PROVIDED RECORDS START
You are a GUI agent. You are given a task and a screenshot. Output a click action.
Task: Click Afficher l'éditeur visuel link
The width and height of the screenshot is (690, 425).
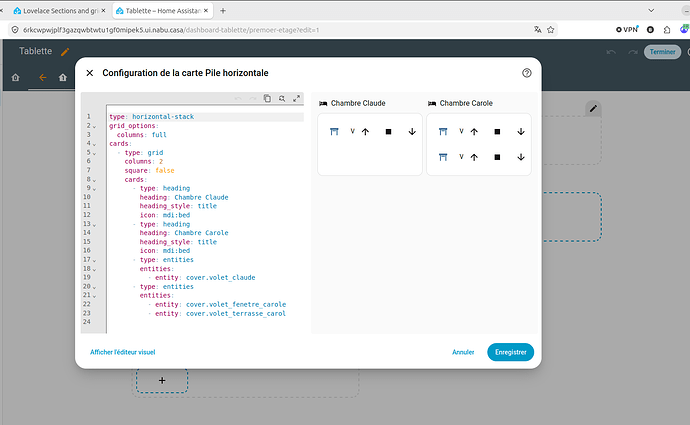click(x=123, y=352)
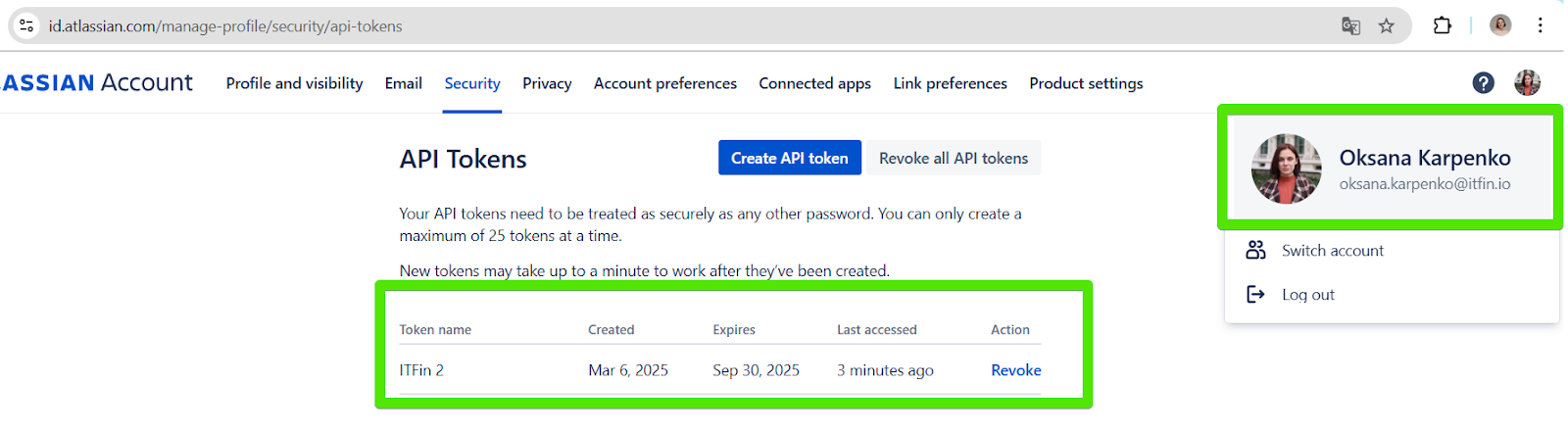This screenshot has height=432, width=1568.
Task: Click the Create API token button
Action: (x=790, y=158)
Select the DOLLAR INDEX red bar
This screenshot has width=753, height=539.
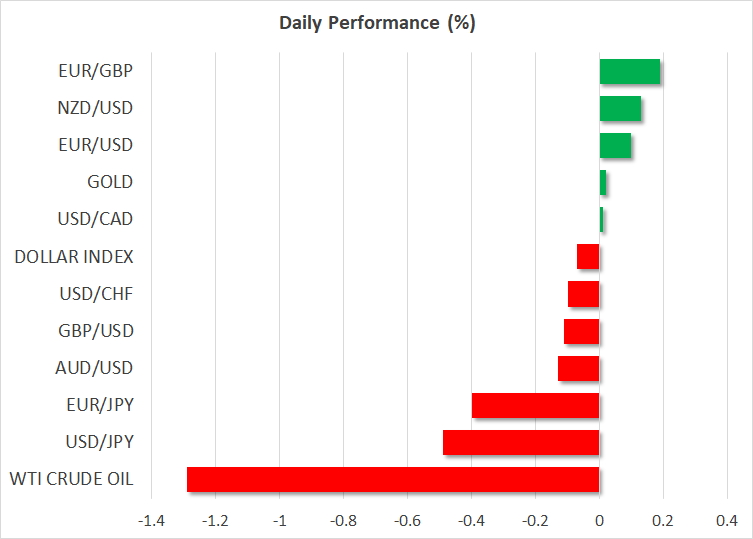[x=588, y=257]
PROVIDED RECORDS END
#### ACTIVITY:
With the pictures left out, write out exactly the lines from the line containing "Select the DOLLAR INDEX red bar" through the last line of the entries above, both ends included, and no others.

#### SOLUTION TO THIS TASK:
Select the DOLLAR INDEX red bar
This screenshot has width=753, height=539.
[x=588, y=257]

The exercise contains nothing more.